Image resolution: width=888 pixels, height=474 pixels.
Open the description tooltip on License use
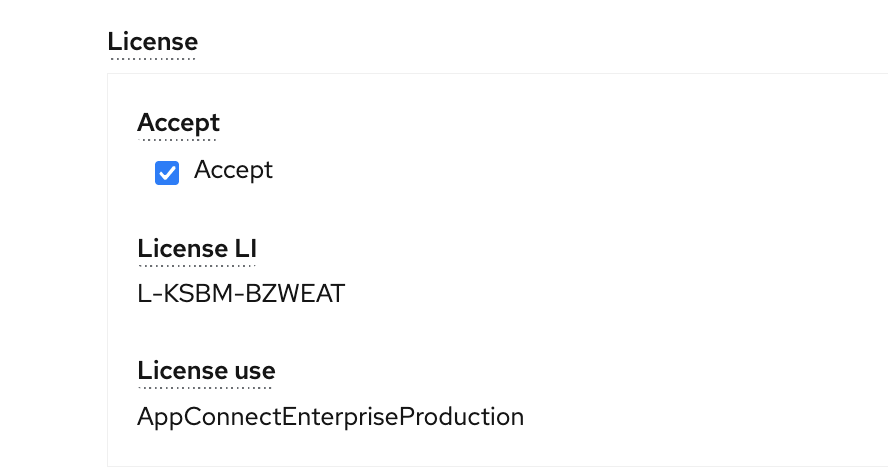click(206, 371)
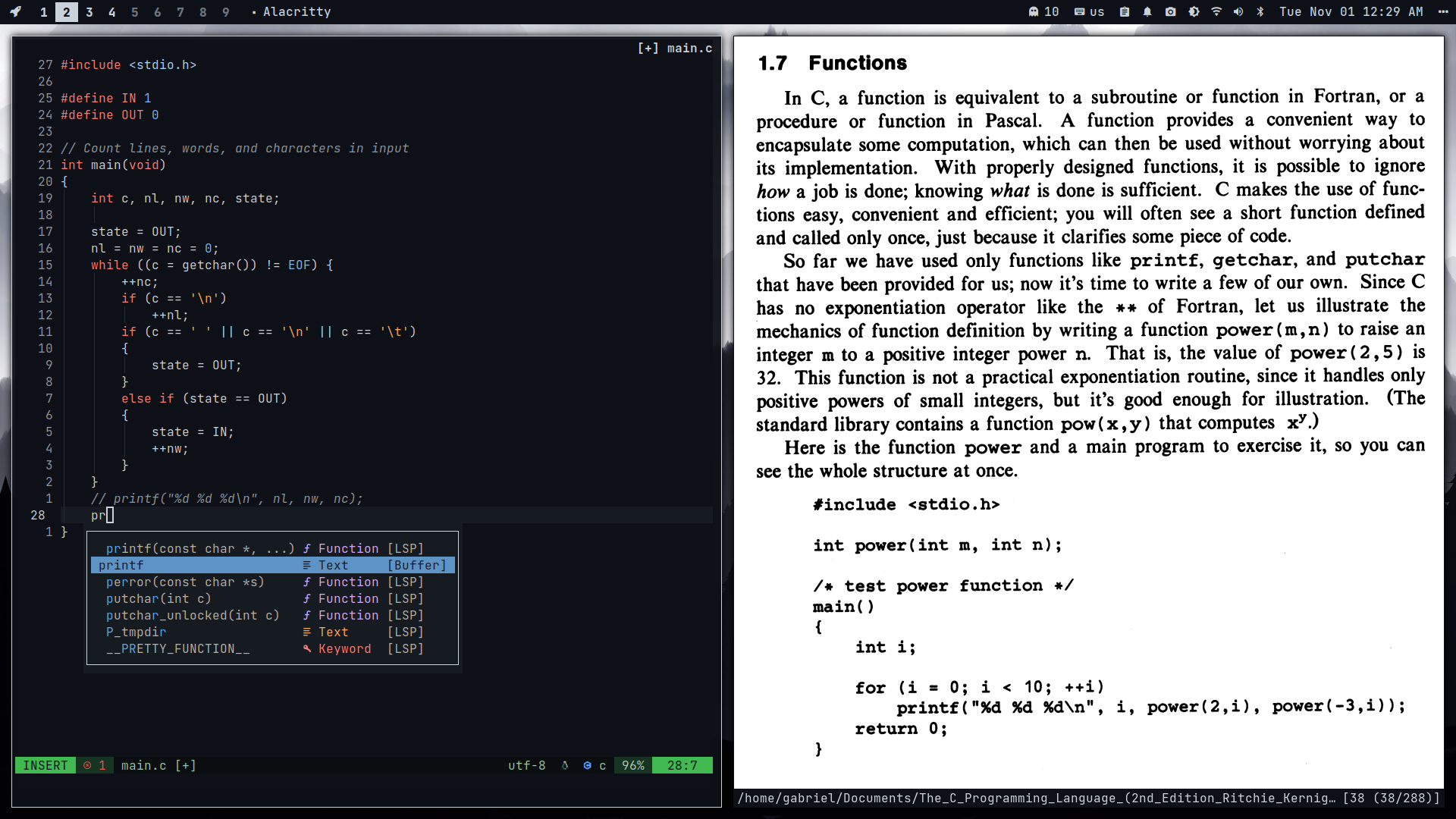The image size is (1456, 819).
Task: Switch keyboard layout from us
Action: coord(1090,11)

=-=-=-=-=

### Aim of the task
Change "tooltip" to "popup" throughout all the records and write them out again, leaving everything else as it is and omitting the pictures.

### Response
Image resolution: width=888 pixels, height=474 pixels.
Open the description popup on License use
click(206, 371)
The image size is (1456, 819).
Task: Switch keyboard layout from us
Action: coord(1090,11)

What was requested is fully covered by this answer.